“Everyone who exalts himself will be humbled, and he who humbles himself will be exalted.” Luke 14:11
Humility is a slippery topic. To claim you have it is a pretty sure proof you don’t. Often we’re not even aware of our need for it. In many circles humility sounds weak, though no one would say that out loud.
Jesus was a keen observer of humanity, and at a banquet one time he noticed how people scrambled for the chief seats not realizing how petty and small they had become, how “unreal” they were.. These little displays of ego inflation amused him, so He told a parable about how humiliating it would be for a guest to be told by the host “you have to move.”
Life has a way of humbling us. Something will come along and remind you, that the seat is not really yours. Sports fans in the readership will recognize the name of Jimmy Valvano, whose greatest claim to fame was coaching North Carolina State to the national championship game in 1983. He was an incredibly intense man, possessed with winning.
His first coaching job was with Johns Hopkins University. On a bus ride home from a game in Gettysburg, Valvano was exuberant over his team’s victory and a 3-0 start. His players called him to the back of the bus. “Why is winning so important to you? We’ve never seen anything like it. You’re irrational.” He answered, “because the final score defines you. You lose, ergo, you’re a loser. You win, ergo, you’re a winner.”
“No,” the players insisted. “The participation is what matters, the constancy of effort, trying your very best, regardless of whether you win or lose–that’s what defines you.” Valvano was unconvinced. He held on tightly to the notion that winning basketball games was the most important thing he could possibly do. That was what defined him. That was his identity. That was his security. That was his “chief seat.” But it was not why he was created.
About 1990 Valvano began to battle cancer that would eventually take his life.

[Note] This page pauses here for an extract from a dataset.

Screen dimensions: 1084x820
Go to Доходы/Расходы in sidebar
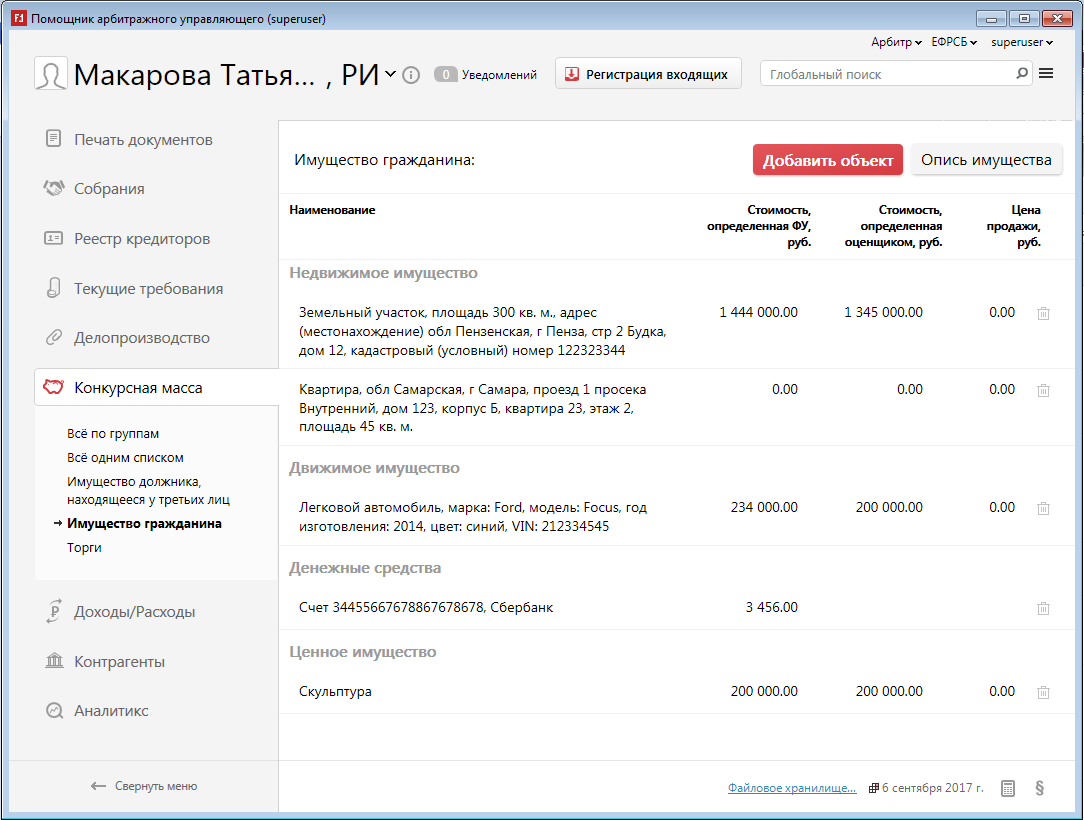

He had plenty of time to reflect on what he held on to so tightly. Looking back over his life he recalled a rampage in his office at home after a 39-36 loss to Virginia in 1982, lamps busted, chairs overturned, papers and books thrown about. He recalled charging through a locker room door so hard that it knocked out the team doctor. He recalled the pregame talk of his life and the coaching jewel of his career when his North Carolina Wolfpack beat Houston one of the best college basketball teams in history to win the national championship. He recalled two dozen Christmases when his wife had to buy every gift and decorate every tree. That’s the life he had when he pursued the chief seat of winning basketball games.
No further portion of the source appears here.